[A run of records]
Begin
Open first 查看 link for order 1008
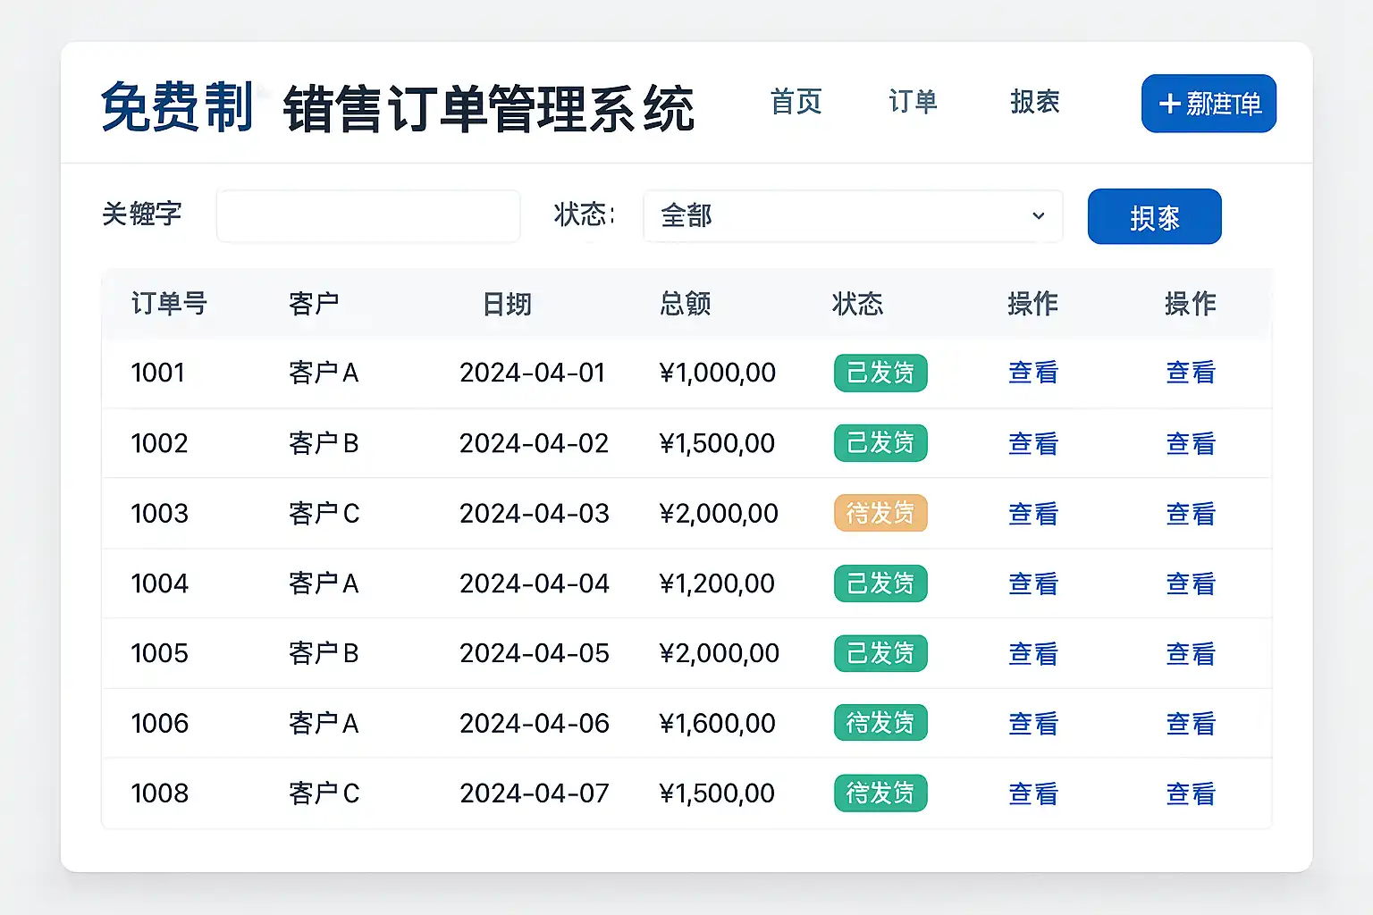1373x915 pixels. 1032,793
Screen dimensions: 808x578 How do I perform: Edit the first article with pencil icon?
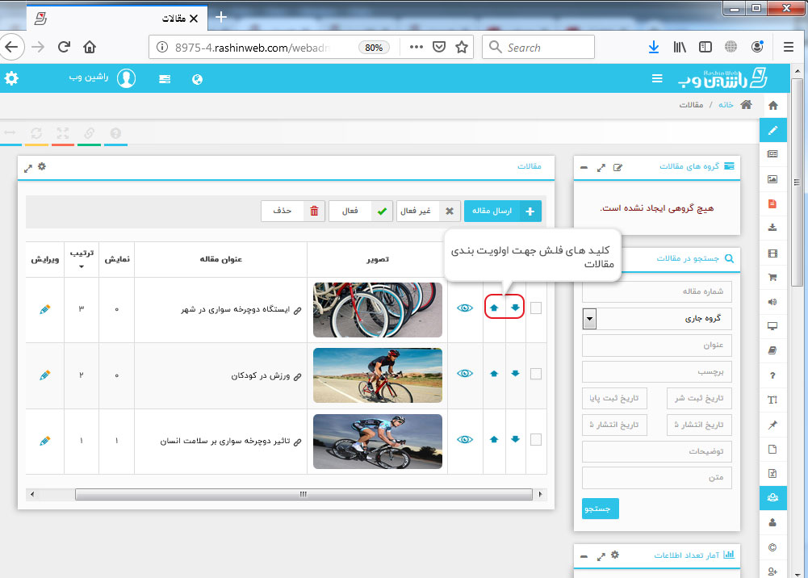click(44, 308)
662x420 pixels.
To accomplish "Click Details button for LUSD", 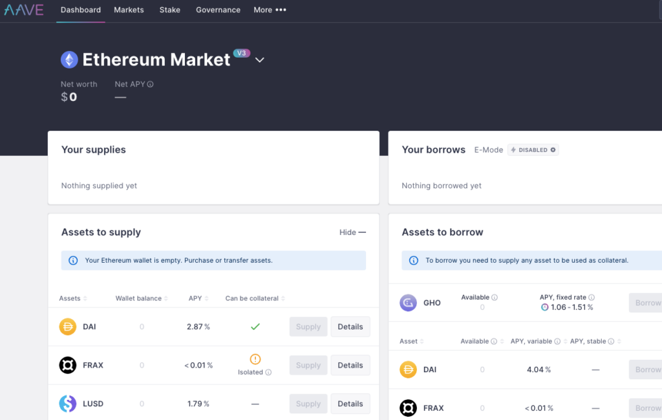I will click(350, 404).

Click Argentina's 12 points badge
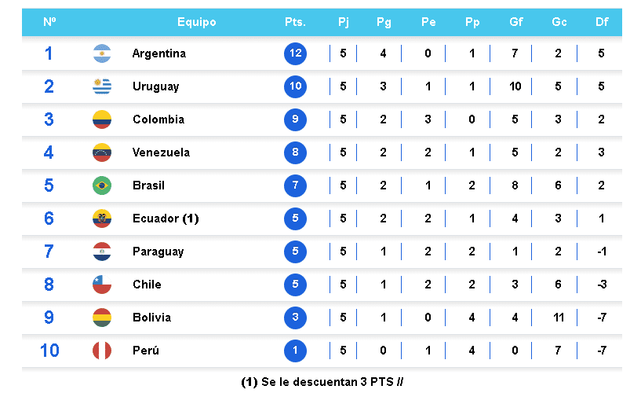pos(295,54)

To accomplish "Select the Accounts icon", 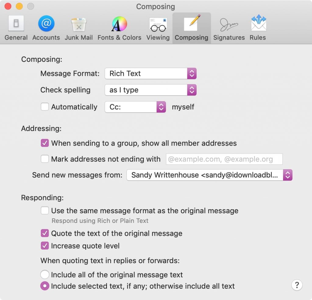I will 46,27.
End
- Short problem
Please find each line in the material above that contains the string "first", matching case, and copy those lines out.

- Task result
Open first 查看 link for order 1008
Screen dimensions: 808x578 How do I perform: Edit the first article with pencil icon?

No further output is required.